_EXTRACTED TEXT_.
Tuesday, July 28, 2009
Not long ago, Simon @ Savidge Reads reminded his readers of the joys of curling up with a spooky ghost story, especially one that takes place in an old gothic mansion. Man, you've gotta love these types of books. These were the types of stories I read in my youth, and I occasionally find myself hankering for one. His recommendation to fill the void? The Little Stranger, by Sarah Waters. Waters is one of those authors, like Daphne du Maurier, that I've always intended to read but just hadn't gotten around to it. I was delighted to find that my library even carried this one on audio.
At the story's center is majestic Hundreds Hall. Our narrator, Dr. Farraday, has been mesmerized by the estate since he was a young boy, when his mother worked there as a nursery maid. Since then, his parents sacrificed all to put him through college. He received his medical degree, clawed his way out of his lower social status into that of lower-middle class, and now runs his own house call practice as he drifts into middle age, unmarried and frumpish.
When Dr. Farraday has the opportunity to visit Hundreds Hall to treat their housekeeper, he jumps at the chance. To his disappointment, he find the once-stately manor in severe disrepair, overgrown with weeds and crumbling down around its inhabitants. The maid, he finds, is feigning an illness, with the hopes of having a good excuse to leave this house that just isn't quite right, and gives her the creeps. Dr. Farraday passes her off as a silly teenager.

_SUPPLIED MATERIAL_.
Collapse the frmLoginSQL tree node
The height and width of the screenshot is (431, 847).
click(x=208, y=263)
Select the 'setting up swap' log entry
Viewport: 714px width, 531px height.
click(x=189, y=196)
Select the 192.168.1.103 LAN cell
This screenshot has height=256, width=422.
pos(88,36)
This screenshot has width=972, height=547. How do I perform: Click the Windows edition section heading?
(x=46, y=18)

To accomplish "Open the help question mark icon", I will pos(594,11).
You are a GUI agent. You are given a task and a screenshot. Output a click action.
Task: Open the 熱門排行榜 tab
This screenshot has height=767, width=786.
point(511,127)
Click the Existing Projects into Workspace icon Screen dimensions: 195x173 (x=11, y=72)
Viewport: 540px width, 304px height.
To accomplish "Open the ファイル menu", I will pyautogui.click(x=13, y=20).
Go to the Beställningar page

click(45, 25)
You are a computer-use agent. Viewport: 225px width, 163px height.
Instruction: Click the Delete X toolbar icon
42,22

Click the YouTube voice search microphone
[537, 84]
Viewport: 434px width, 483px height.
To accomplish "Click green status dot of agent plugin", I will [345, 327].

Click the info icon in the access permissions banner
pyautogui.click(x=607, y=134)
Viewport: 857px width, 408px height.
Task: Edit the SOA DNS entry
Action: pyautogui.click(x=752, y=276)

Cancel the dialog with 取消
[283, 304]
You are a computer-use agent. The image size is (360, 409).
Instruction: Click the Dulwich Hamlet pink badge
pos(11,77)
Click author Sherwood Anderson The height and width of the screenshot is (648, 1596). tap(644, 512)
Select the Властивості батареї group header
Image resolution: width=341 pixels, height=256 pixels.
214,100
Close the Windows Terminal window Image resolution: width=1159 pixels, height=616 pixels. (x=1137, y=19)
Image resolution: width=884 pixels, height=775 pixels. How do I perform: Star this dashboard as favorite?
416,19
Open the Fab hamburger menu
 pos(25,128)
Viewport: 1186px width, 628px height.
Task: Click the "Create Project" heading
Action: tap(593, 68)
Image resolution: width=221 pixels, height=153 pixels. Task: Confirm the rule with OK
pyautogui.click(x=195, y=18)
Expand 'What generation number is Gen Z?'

_PROBLEM DESCRIPTION_.
Give every person mentioned by name in the review of The Little Stranger.

_EXERCISE RESULT_.
Simon (of Savidge Reads)
Sarah Waters
Daphne du Maurier
Dr. Farraday